◆ **What to work on**:
Rewrite the items below, changing "column header" to "column heading" everywhere it occurs and leaving the rest untouched.

Source records
>> Start
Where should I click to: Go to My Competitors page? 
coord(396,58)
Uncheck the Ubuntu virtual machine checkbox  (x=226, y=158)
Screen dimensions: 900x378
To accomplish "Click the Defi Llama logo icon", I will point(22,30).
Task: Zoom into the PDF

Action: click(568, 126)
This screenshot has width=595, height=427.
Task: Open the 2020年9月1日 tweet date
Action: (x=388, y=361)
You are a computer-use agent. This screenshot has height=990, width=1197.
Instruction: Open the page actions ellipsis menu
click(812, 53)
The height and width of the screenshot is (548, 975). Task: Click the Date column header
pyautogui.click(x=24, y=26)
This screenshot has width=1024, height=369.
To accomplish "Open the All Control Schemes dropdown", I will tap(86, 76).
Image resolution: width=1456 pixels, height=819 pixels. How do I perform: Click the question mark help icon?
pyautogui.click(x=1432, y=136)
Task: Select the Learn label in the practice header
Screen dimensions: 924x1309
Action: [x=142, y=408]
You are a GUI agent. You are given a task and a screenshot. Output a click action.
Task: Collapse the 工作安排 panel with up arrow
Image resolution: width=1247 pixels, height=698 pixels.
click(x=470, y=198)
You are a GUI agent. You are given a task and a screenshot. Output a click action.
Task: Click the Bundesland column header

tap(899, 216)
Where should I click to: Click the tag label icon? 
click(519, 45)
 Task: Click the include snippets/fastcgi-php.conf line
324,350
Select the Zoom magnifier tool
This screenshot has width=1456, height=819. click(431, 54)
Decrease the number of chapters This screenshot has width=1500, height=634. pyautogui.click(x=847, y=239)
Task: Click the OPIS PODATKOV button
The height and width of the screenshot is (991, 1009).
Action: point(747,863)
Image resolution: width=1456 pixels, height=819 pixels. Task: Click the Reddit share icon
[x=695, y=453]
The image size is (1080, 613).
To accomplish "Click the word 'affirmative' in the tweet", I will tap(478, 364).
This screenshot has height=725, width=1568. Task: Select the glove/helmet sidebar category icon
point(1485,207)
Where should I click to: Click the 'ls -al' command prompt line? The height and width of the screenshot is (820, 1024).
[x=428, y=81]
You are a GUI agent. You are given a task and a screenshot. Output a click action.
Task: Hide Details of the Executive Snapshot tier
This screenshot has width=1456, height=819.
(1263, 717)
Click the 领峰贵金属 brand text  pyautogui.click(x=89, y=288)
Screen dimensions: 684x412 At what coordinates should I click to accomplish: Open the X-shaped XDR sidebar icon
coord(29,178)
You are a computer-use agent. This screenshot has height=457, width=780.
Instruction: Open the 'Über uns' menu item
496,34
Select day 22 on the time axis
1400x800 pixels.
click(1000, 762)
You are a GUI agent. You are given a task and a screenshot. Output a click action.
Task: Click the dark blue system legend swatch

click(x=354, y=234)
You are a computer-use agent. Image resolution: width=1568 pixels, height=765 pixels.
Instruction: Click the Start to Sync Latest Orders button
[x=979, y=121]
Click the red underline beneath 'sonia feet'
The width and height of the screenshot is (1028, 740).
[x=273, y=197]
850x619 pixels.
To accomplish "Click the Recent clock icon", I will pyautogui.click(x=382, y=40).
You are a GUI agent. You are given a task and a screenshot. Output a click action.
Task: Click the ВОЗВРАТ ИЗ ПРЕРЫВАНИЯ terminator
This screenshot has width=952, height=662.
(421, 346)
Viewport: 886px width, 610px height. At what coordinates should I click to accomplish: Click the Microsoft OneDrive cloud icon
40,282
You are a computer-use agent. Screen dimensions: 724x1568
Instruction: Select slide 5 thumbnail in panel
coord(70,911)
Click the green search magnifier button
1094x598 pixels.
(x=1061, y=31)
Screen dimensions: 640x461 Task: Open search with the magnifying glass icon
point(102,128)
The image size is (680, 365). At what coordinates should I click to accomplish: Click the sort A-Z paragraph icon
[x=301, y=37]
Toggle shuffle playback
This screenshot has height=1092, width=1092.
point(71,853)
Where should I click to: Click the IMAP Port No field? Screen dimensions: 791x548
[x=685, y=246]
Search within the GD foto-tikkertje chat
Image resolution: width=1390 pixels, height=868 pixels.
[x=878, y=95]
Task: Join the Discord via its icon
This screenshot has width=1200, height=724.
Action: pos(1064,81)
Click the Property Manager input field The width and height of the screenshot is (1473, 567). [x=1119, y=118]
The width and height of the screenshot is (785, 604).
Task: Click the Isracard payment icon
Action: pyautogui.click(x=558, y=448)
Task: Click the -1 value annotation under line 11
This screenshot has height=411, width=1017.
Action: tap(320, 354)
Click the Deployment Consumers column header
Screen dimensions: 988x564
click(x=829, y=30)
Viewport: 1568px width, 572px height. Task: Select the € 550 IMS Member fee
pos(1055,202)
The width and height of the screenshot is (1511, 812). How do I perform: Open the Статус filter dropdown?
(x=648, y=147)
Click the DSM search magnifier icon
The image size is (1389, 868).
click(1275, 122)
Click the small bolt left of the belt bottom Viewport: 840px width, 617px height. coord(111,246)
>> End
◆ **Exercise response**:
Where should I click to: Go to My Competitors page? 
coord(396,58)
Uncheck the Ubuntu virtual machine checkbox  (x=226, y=158)
Screen dimensions: 900x378
To accomplish "Click the Defi Llama logo icon", I will point(22,30).
Task: Zoom into the PDF

Action: click(568, 126)
This screenshot has width=595, height=427.
Task: Open the 2020年9月1日 tweet date
Action: (x=388, y=361)
You are a computer-use agent. This screenshot has height=990, width=1197.
Instruction: Open the page actions ellipsis menu
click(812, 53)
The height and width of the screenshot is (548, 975). Task: Click the Date column heading
pyautogui.click(x=24, y=26)
This screenshot has width=1024, height=369.
To accomplish "Open the All Control Schemes dropdown", I will tap(86, 76).
Image resolution: width=1456 pixels, height=819 pixels. How do I perform: Click the question mark help icon?
pyautogui.click(x=1432, y=136)
Task: Select the Learn label in the practice header
Screen dimensions: 924x1309
Action: [x=142, y=408]
You are a GUI agent. You are given a task and a screenshot. Output a click action.
Task: Collapse the 工作安排 panel with up arrow
Image resolution: width=1247 pixels, height=698 pixels.
click(x=470, y=198)
You are a GUI agent. You are given a task and a screenshot. Output a click action.
Task: Click the Bundesland column heading

tap(899, 216)
Where should I click to: Click the tag label icon? 
click(519, 45)
 Task: Click the include snippets/fastcgi-php.conf line
324,350
Select the Zoom magnifier tool
This screenshot has width=1456, height=819. click(431, 54)
Decrease the number of chapters This screenshot has width=1500, height=634. pyautogui.click(x=847, y=239)
Task: Click the OPIS PODATKOV button
The height and width of the screenshot is (991, 1009).
Action: point(747,863)
Image resolution: width=1456 pixels, height=819 pixels. Task: Click the Reddit share icon
[x=695, y=453]
The image size is (1080, 613).
To accomplish "Click the word 'affirmative' in the tweet", I will tap(478, 364).
This screenshot has height=725, width=1568. Task: Select the glove/helmet sidebar category icon
point(1485,207)
Where should I click to: Click the 'ls -al' command prompt line? The height and width of the screenshot is (820, 1024).
[x=428, y=81]
You are a GUI agent. You are given a task and a screenshot. Output a click action.
Task: Hide Details of the Executive Snapshot tier
This screenshot has width=1456, height=819.
(1263, 717)
Click the 领峰贵金属 brand text  pyautogui.click(x=89, y=288)
Screen dimensions: 684x412 At what coordinates should I click to accomplish: Open the X-shaped XDR sidebar icon
coord(29,178)
You are a computer-use agent. This screenshot has height=457, width=780.
Instruction: Open the 'Über uns' menu item
496,34
Select day 22 on the time axis
1400x800 pixels.
click(1000, 762)
You are a GUI agent. You are given a task and a screenshot. Output a click action.
Task: Click the dark blue system legend swatch

click(x=354, y=234)
You are a computer-use agent. Image resolution: width=1568 pixels, height=765 pixels.
Instruction: Click the Start to Sync Latest Orders button
[x=979, y=121]
Click the red underline beneath 'sonia feet'
The width and height of the screenshot is (1028, 740).
[x=273, y=197]
850x619 pixels.
To accomplish "Click the Recent clock icon", I will pyautogui.click(x=382, y=40).
You are a GUI agent. You are given a task and a screenshot. Output a click action.
Task: Click the ВОЗВРАТ ИЗ ПРЕРЫВАНИЯ terminator
This screenshot has width=952, height=662.
(421, 346)
Viewport: 886px width, 610px height. At what coordinates should I click to accomplish: Click the Microsoft OneDrive cloud icon
40,282
You are a computer-use agent. Screen dimensions: 724x1568
Instruction: Select slide 5 thumbnail in panel
coord(70,911)
Click the green search magnifier button
1094x598 pixels.
(x=1061, y=31)
Screen dimensions: 640x461 Task: Open search with the magnifying glass icon
point(102,128)
The image size is (680, 365). At what coordinates should I click to accomplish: Click the sort A-Z paragraph icon
[x=301, y=37]
Toggle shuffle playback
This screenshot has height=1092, width=1092.
point(71,853)
Where should I click to: Click the IMAP Port No field? Screen dimensions: 791x548
[x=685, y=246]
Search within the GD foto-tikkertje chat
Image resolution: width=1390 pixels, height=868 pixels.
[x=878, y=95]
Task: Join the Discord via its icon
This screenshot has width=1200, height=724.
Action: pos(1064,81)
Click the Property Manager input field The width and height of the screenshot is (1473, 567). [x=1119, y=118]
The width and height of the screenshot is (785, 604).
Task: Click the Isracard payment icon
Action: pyautogui.click(x=558, y=448)
Task: Click the -1 value annotation under line 11
This screenshot has height=411, width=1017.
Action: tap(320, 354)
Click the Deployment Consumers column heading
Screen dimensions: 988x564
click(x=829, y=30)
Viewport: 1568px width, 572px height. Task: Select the € 550 IMS Member fee
pos(1055,202)
The width and height of the screenshot is (1511, 812). How do I perform: Open the Статус filter dropdown?
(x=648, y=147)
Click the DSM search magnifier icon
The image size is (1389, 868).
click(1275, 122)
Click the small bolt left of the belt bottom Viewport: 840px width, 617px height. coord(111,246)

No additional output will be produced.